Range to output from the entries below: the line containing "creditrepairease (322, 2568)" through the line containing "Sign up (1559, 54)". Set it down exactly, ends included, nothing else.

────────

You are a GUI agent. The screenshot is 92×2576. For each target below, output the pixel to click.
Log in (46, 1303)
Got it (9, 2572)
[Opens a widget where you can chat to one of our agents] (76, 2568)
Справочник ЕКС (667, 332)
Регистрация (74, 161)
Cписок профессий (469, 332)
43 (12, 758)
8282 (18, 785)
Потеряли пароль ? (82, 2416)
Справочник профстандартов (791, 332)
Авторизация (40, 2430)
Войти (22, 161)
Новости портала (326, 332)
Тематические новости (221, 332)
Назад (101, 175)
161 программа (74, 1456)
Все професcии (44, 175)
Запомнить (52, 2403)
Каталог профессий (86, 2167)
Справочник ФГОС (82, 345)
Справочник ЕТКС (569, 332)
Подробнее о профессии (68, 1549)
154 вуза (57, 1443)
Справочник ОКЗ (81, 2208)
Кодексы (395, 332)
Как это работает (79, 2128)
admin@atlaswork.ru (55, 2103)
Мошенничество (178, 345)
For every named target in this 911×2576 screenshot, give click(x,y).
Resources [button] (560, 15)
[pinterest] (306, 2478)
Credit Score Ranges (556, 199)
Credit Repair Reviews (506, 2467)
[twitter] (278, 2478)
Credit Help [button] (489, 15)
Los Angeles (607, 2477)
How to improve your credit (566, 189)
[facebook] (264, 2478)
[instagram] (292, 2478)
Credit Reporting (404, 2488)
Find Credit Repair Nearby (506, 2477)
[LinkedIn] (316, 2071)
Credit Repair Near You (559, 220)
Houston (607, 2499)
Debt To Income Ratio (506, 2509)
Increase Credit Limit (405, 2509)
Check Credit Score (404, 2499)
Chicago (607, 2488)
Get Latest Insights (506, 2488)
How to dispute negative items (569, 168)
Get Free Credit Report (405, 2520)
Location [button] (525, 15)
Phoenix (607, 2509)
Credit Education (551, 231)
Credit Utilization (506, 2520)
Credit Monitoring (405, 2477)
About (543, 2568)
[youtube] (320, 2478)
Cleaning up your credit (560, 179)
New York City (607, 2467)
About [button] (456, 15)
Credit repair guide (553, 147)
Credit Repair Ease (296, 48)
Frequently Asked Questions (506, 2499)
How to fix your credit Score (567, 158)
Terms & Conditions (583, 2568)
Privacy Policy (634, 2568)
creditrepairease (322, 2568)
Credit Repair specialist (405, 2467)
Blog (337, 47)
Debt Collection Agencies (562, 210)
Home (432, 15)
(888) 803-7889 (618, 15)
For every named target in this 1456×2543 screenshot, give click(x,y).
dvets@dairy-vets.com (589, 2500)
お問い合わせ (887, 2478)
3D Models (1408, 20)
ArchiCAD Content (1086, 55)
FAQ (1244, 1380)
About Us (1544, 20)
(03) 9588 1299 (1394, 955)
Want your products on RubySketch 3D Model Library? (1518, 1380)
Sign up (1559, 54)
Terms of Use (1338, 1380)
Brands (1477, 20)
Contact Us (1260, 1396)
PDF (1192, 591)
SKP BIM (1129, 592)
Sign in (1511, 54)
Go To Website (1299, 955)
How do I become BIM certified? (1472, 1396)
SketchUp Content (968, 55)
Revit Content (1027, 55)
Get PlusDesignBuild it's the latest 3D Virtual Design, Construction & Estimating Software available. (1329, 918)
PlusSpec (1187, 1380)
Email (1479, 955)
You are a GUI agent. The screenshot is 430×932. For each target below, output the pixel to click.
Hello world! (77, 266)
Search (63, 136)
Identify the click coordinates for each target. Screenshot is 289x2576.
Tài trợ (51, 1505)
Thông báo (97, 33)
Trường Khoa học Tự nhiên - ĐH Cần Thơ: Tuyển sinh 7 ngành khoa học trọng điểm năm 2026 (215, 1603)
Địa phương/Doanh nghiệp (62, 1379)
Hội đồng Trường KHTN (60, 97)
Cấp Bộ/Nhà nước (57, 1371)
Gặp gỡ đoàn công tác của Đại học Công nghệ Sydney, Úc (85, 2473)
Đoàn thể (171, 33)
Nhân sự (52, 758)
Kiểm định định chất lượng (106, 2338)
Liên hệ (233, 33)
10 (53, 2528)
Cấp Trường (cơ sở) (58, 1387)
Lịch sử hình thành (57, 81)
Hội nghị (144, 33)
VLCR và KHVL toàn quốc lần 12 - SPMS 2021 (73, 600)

────────

_Answer space:_
creditrepairease (322, 2568)
Credit Repair specialist (405, 2467)
Blog (337, 47)
Debt Collection Agencies (562, 210)
Home (432, 15)
(888) 803-7889 (618, 15)
For every named target in this 1456×2543 screenshot, give click(x,y).
dvets@dairy-vets.com (589, 2500)
お問い合わせ (887, 2478)
3D Models (1408, 20)
ArchiCAD Content (1086, 55)
FAQ (1244, 1380)
About Us (1544, 20)
(03) 9588 1299 (1394, 955)
Want your products on RubySketch 3D Model Library? (1518, 1380)
Sign up (1559, 54)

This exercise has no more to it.